To the editor, London Review of Books
In her interesting review of Medieval Grammar and Rhetoric: Language Arts and Literary Theory, AD 300-1475, Barbara Newman has it right: my grammar school tutelage in Latin grammar, via Mason D. Gray’s Latin for Today (with its friendly opening, “Discipuli Picturam Spectate“), still colours my thinking some three score years later.

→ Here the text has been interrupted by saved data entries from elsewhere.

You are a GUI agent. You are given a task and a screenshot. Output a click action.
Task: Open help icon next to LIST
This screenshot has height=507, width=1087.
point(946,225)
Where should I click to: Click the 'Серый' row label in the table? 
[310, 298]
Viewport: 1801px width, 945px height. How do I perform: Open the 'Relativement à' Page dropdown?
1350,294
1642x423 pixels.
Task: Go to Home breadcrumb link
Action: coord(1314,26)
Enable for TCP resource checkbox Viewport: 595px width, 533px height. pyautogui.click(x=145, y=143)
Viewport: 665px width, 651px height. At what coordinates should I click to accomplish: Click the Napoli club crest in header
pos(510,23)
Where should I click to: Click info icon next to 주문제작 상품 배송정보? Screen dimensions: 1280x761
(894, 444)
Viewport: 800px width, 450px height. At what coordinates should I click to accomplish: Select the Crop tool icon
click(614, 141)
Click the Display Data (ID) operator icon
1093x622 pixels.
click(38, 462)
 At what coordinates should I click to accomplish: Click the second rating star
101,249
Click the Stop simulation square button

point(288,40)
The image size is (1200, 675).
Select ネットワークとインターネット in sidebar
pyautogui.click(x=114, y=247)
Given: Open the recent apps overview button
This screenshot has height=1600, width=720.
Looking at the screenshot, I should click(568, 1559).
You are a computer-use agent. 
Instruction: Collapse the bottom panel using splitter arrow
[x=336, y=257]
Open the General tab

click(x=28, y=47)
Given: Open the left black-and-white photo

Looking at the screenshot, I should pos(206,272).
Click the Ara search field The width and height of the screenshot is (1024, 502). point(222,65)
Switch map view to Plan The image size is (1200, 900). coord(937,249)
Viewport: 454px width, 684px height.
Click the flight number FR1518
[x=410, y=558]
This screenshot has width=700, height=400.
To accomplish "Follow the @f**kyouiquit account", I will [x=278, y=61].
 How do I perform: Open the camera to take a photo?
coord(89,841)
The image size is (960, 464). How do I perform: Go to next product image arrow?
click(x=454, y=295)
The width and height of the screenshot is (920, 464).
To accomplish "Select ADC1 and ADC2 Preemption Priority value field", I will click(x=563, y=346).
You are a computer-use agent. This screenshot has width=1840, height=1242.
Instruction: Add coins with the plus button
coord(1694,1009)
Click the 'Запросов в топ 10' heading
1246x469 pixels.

But she leaves unexplored an interesting by-way of folklore, how it came about that “grammarie” became the common people’s name for occult teaching, as in The Wife of Usher’s Well, as sung in America by Hedy West:
There was a woman and she lived alone
And babies, she had three
She sent them away to the North Countrie
To learn their grammarie
They’d not been gone but a very short time
Scarcely six weeks to the day
When death, cold death, spread through the land
And swept them babes away
She prayed to the Lord in Heaven above
Wearing a starry crown:
Oh send to me my three little babes
Tonight or in the morning soon
It was very close to Christmas time
The night was long and cold
And the very next morning, at the break of day
Them babies come a-running home
She set the table for them to eat
Upon it spread bread and wine:
Come eat, come drink, my three little babes
Come eat, come drink of mine
. . .
Cold clods of clay roll o’er our heads
Green grass grows on our feet
And our sweet tears, my mother dear
Will wet our winding sheet.
In a US version of another song, a wizard resolves to abandon the Black Arts and (says the song), “threw his grammarie over the wall”. Not knowing the true meaning, the folk process changed this to “he threw his granma over the wall”!
To the folk, untutored in the Latin tongue, perhaps the church’s ability to converse as well as worship in this foreign lingo may well have seemed to be some kind of magick.